Don’t look out the window at the water, boats, birds on the dock next-door, or the flag drooping on the tall flagpole by the artesian well shed. Try to keep your focus on the task at hand. Namely your writing assignment.

While looking for the batteries, caught myself looking through a box with books and found a few I thought were already in Texas. At least they are not lost, and I know where they are, at least for the moment. Perhaps making a list of where things are would be helpful. Don’t know why. Would probably misplace it.

Took a two-morning watercolor class via Zoom this week. Actually, I ended up with two acceptable small pictures. Total distraction from what should be my focus.

Another not-so-good distraction was a dead mouse on a sticky trap in my pantry today. Super gross! I can’t stand rodents. First one ever in over the almost twenty years we have lived in this house. What is happening?

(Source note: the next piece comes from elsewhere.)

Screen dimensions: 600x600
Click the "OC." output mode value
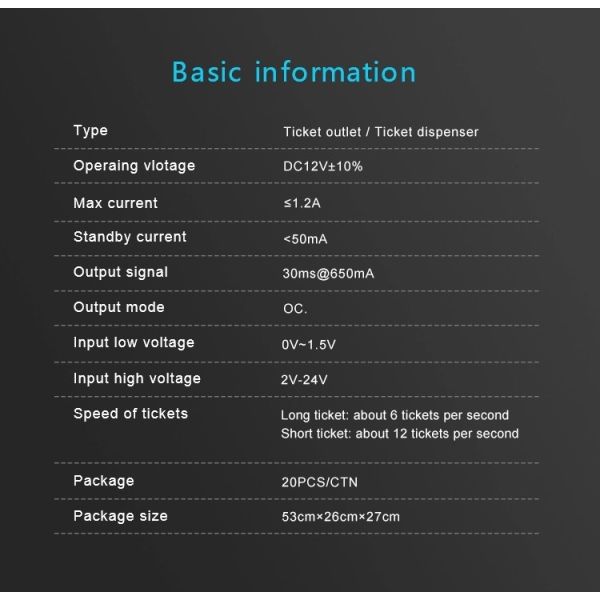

Feeling totally overwhelmed lately. But wait, something positive happened yesterday afternoon. Can’t remember, oh, wait! Found out I can take my baking class on-line via Zoom instead of racing madly back to Texas and then on to Birmingham, Alabama to do it in person. An extra 2,000 miles of car travel averted! Was that a burden lifted from my shoulders, giving me a chance to take a breath? Perhaps we can even start back a week later than the original plan. Maybe enjoy just a little more time in my house on the water.

Just caught myself looking out the windows. Cool, breezy, heavy grey sky with drizzle staining the deck. Spider webs in the trees, hanging from the arbor. Could fall be lurking around the corner? My favorite season in the Great Northwest.

Wait! The chaos of my life continues unabated. Have just received a message about my baking class in Birmingham Alabama. NO REFUND. I must attend in person unless a replacement is found for my spot, THEN I can take the Zoom option and get credit for another class. I guess our late September departure is back on the calendar. Bummer!

I am going to do my best to enjoy every moment I have left in my Washington beach house this month. The ferry engine sounds and water from the wakes splashing up over the shore provide a source of calm. Will plan to have no plans in October next fall.